On an earlier European trip, I’d taken a picture of Bob on Crucifix Lane in London. We couldn’t get over the name of the street but loved the row house he stood in front of to peruse his London A-Z (always called “A to Zed”). Many years later, as I was rehearsing with the guitarist Hoop, he suddenly grabbed that picture from the top of the piano and said, “Here’s your cover for Crucified!” He was talking about an EP I was planning, named for my song “Crucified (La Petite Mort).”
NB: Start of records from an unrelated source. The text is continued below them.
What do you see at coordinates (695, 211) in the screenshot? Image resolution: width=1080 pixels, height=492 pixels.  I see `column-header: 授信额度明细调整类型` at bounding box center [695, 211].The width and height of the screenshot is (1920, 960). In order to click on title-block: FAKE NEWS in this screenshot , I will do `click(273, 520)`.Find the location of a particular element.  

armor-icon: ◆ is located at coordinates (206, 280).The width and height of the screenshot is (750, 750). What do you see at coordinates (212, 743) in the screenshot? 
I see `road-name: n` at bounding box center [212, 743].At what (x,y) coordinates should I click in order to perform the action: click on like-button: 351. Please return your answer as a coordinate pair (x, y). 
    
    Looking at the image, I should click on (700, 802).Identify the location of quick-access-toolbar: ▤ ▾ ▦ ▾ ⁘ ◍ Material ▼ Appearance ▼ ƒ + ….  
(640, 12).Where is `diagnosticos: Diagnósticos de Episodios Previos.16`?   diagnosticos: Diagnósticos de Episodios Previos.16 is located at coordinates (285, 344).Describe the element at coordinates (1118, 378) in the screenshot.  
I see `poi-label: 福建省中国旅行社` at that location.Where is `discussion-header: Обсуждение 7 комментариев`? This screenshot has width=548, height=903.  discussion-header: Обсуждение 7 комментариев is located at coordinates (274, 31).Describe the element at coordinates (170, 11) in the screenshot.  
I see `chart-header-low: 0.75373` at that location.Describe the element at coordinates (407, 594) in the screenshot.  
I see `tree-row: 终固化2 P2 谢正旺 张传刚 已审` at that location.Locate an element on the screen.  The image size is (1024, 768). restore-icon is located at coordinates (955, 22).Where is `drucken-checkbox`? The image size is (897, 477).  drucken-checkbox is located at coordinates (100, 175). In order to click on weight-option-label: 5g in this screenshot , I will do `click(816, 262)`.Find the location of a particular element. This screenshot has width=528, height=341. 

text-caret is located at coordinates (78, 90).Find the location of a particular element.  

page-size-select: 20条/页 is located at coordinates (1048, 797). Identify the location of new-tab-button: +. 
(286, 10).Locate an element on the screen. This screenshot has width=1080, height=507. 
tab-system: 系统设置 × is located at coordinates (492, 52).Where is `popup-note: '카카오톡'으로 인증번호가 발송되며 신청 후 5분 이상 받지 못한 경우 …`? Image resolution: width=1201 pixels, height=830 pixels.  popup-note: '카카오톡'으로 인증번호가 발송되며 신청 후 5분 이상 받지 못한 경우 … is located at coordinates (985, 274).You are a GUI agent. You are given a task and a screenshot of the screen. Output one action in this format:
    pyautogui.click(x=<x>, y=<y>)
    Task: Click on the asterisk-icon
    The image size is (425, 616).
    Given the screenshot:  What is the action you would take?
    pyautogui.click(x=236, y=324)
He was right. After all, Bob was the inspiration for the song. And then, with a little help from an artist friend, a picture of my shadow morphed into an intriguing silhouette in the window of that house.
I love the title song’s arrangement, by Terence Dover, but between you and me, I’d like to re-record the vocals. At the time I felt they should grab you immediately and not let go. (I thought it would be a great song for a big-voiced singer like Carrie Underwood.)
Now I see it more tenderly. But that’s for another—non-pandemic—day, when I can go into the studio! Maybe next Valentine’s?